Sorry to be a little late to the party. However if I google "merge opencv contours" I find this; and I think there should be an answer.
You can merge any two contours by one of those recipes:
- Get a list of points of each contour
- append them
- force them into cv2 contour format
- get cv2.convexHull of that if you don't care too much about the details.
If you don't like the result of convexHull because the concave parts of the contours are important, then follow this recipe instead:
- Get a list of points of each contour
- append them
- get a common center
- sort all the points in clockwise order around the center
- force them into cv2 contour format
If the two contours have a lot of concave shapes in them, this could yield a zigzag-pattern as the recipe goes through both contours disregarding their original structure. If that's the case, you need to follow a third recipe:
- Get a list of points of each contour
- get a common center
- delete points of each contour which are inside the other contour
- find the point which is closest to the common center in each contour.
- go through the first contour as it is listed until you hit the closest point.
- Then switch to the other list, starting from the closest point you go clockwise through the other contour until it is used up
- switch back to the first contour and append the rest of their points.
- force them into cv2 contour format
The next-more-complicated case is if you have multiple intersections between the contours and you want to preserve the holes between the two. Then it's better to make a black image and draw the contours in white via cv2.fillPoly()
; then get the contours back out via cv2.findContours()

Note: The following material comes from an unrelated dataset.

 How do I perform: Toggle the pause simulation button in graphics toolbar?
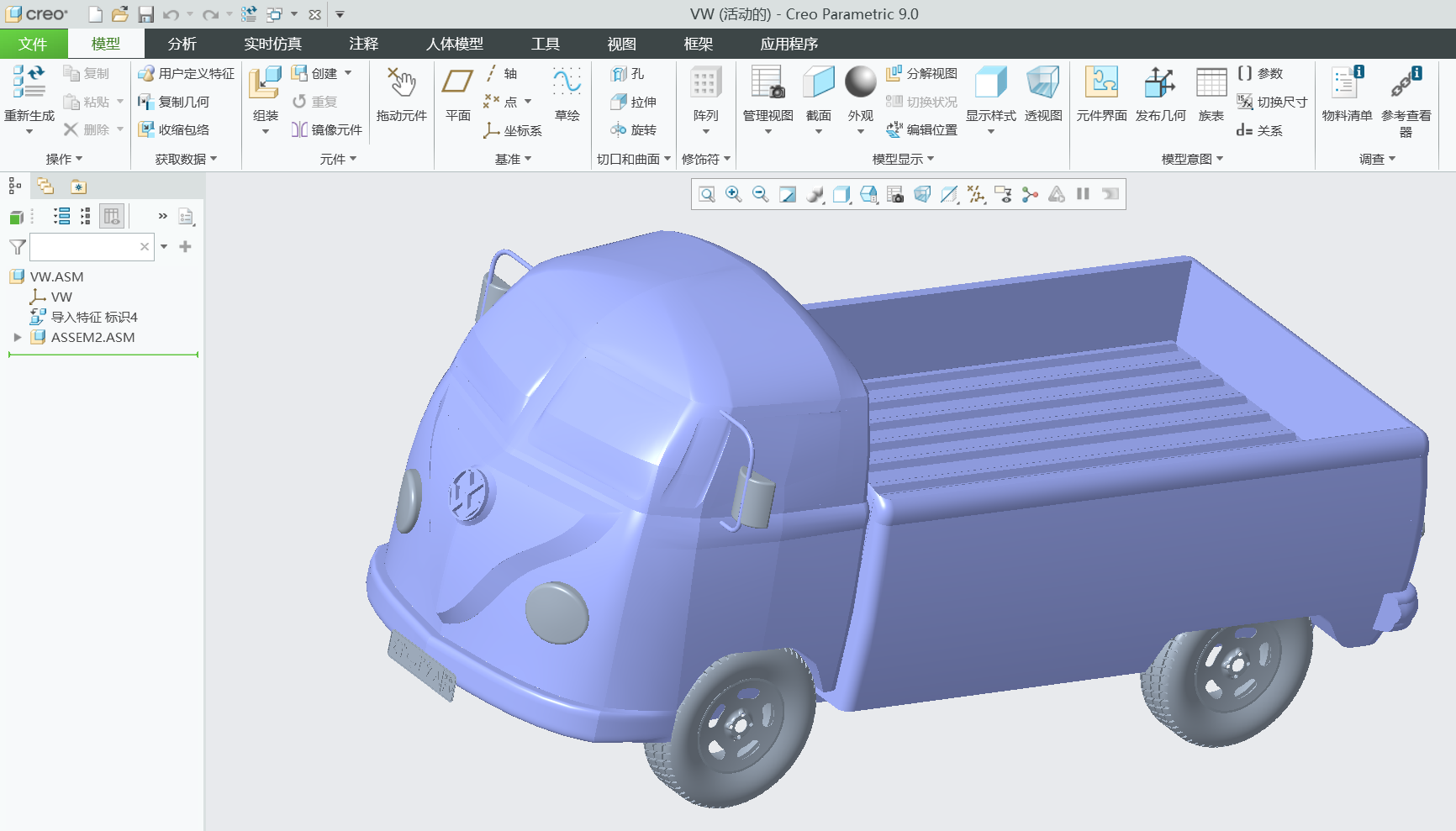1083,195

I sketched some steps for the first two recipes here
get a list of points of each contour:
import cv2
list_of_pts = []
for ctr in ctrs_to_merge
list_of_pts += [pt[0] for pt in ctr]
order points clockwise
I use the function of this really great posting of MSeifert to order the points in clockwise order
class clockwise_angle_and_distance():
'''
A class to tell if point is clockwise from origin or not.

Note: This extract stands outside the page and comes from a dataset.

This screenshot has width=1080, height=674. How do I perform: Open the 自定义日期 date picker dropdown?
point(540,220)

This helps if one wants to use sorted() on a list of points.
Parameters
----------
point : ndarray or list, like [x, y]. The point "to where" we g0
self.origin : ndarray or list, like [x, y]. The center around which we go
refvec : ndarray or list, like [x, y]. The direction of reference
use:
instantiate with an origin, then call the instance during sort
reference:
https://stackoverflow.com/questions/41855695/sorting-list-of-two-dimensional-coordinates-by-clockwise-angle-using-python
Returns
-------
angle
distance
'''
def __init__(self, origin):
self.origin = origin
def __call__(self, point, refvec = [0, 1]):
if self.origin is None:
raise NameError("clockwise sorting needs an origin. Please set origin.")
# Vector between point and the origin: v = p - o
vector = [point[0]-self.origin[0], point[1]-self.origin[1]]
# Length of vector: ||v||
lenvector = np.linalg.norm(vector[0] - vector[1])
# If length is zero there is no angle
if lenvector == 0:
return -pi, 0
# Normalize vector: v/||v||
normalized = [vector[0]/lenvector, vector[1]/lenvector]
dotprod = normalized[0]*refvec[0] + normalized[1]*refvec[1] # x1*x2 + y1*y2
diffprod = refvec[1]*normalized[0] - refvec[0]*normalized[1] # x1*y2 - y1*x2
angle = atan2(diffprod, dotprod)
# Negative angles represent counter-clockwise angles so we need to
# subtract them from 2*pi (360 degrees)
if angle < 0:
return 2*pi+angle, lenvector
# I return first the angle because that's the primary sorting criterium
# but if two vectors have the same angle then the shorter distance
# should come first.
return angle, lenvector
center_pt = np.array(list_of_pts).mean(axis = 0) # get origin
clock_ang_dist = clockwise_angle_and_distance(origin) # set origin
list_of_pts = sorted(list_of_pts, key=clock_ang_dist) # use to sort
force a list of points into cv2 format
import numpy as np
ctr = np.array(list_of_pts).reshape((-1,1,2)).astype(np.int32)
merge them with cv2.convexHull
instead
If you use this then there is no need to order the points clockwise. However, the convexHull might lose some contour properties because it does not preserve concave corners of your contour.
# get a list of points
# force the list of points into cv2 format and then
ctr = cv2.convexHull(ctr) # done.
I think the function to merge two contours should be content of the opencv library. The recipe is quite straightforward and it is sad that many programmers using opencv will have to boilerplate code this.